▶ **WHAT YOU NEED TO DO**:
Quote every one of the records below word for word, line by line, with nothing changed.

--- begin GIVEN RECORDS ---

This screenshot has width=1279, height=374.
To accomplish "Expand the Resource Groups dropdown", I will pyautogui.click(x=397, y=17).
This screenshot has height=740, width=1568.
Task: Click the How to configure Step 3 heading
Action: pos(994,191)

--- end GIVEN RECORDS ---

▶ **CORRECT RESULT**:
This screenshot has width=1279, height=374.
To accomplish "Expand the Resource Groups dropdown", I will pyautogui.click(x=397, y=17).
This screenshot has height=740, width=1568.
Task: Click the How to configure Step 3 heading
Action: pos(994,191)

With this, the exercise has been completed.